Percorrendo l’esposizione museale viene però lecito domandarsi se il suo fine ultimo è effettivamente la creazione di una “memoria condivisa” o piuttosto la condanna dell’italianità dell’Alto Adige, dei suoi simboli e di tutto quello che è stato fatto dal 1918 al 1945. Non appare infatti possibile costruire tale testimonianza omettendo a piacimento determinati episodi: omettendo per esempio la germanizzazione forzata di Bolzano avvenuta nelle decadi a cavallo tra ‘800 e ‘900, omettendo il terrorismo dei separatisti sudtirolesi che negli anni ’60 uccisero oltre una dozzina tra militari e poliziotti italiani, ma soprattutto omettendo che la separazione etnica non è uno strumento del passato ma bensì attualissimo.
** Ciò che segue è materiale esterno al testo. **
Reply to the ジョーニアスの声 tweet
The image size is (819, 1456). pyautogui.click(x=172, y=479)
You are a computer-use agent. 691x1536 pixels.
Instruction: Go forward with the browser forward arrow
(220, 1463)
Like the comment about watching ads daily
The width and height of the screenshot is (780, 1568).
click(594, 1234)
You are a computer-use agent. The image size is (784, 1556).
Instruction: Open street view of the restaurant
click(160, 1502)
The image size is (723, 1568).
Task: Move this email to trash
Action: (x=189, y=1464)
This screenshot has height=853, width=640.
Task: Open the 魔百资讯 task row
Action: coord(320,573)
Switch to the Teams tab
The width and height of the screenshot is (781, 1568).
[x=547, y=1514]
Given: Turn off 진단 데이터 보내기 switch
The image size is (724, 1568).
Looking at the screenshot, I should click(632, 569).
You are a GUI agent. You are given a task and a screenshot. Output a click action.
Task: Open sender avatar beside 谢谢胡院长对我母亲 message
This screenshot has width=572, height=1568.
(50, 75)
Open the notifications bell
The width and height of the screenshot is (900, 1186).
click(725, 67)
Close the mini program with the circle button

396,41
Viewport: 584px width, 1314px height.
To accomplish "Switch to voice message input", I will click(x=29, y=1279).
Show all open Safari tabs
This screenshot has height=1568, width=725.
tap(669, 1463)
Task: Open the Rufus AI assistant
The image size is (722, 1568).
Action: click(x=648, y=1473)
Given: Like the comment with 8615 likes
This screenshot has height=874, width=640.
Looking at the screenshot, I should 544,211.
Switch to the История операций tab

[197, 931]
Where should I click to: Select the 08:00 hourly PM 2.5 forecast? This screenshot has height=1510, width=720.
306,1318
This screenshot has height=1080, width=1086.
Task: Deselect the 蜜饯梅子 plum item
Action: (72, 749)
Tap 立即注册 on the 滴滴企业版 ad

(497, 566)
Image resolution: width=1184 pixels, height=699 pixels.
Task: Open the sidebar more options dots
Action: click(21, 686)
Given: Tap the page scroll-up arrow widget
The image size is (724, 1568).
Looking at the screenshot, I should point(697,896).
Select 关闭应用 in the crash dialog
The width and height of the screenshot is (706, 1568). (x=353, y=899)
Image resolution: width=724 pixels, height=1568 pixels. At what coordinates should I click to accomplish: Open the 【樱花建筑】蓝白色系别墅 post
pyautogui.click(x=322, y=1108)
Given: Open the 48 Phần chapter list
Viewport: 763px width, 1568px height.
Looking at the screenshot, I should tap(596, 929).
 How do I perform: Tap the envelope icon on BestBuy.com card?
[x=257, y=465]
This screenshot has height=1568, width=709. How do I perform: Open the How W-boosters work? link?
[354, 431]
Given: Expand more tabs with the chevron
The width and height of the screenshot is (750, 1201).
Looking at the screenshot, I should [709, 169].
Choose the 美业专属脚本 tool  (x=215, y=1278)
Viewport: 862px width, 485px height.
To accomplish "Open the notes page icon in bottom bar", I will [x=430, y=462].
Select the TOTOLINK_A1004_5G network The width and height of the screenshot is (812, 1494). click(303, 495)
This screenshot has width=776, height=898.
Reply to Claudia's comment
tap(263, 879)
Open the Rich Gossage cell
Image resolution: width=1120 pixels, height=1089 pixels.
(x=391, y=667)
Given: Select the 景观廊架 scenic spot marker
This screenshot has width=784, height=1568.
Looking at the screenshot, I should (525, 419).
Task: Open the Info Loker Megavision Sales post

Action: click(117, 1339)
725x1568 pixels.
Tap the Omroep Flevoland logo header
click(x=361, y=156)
In definitiva questa esposizione altro non è che l’ennesimo esempio concreto di come la Südtiroler Volkspartei almeno una lezione dai popoli latini l’abbia appresa: DIVIDI ET IMPERA. L’anatema di tutto quanto è patriotticamente italiano, l’omissione ove possibile dell’obbligo di bilinguismo, la separazione dei gruppi linguistici nelle scuole, nel mondo della cultura ed in quello dell’associazionismo fanno si che non le venga mai a mancare quella base elettorale che le permette di stare al potere dal 1948.
Rimane solo da capire come la sinistra italiana, in cambio di una poltrona, possa prestarsi a tutto ciò.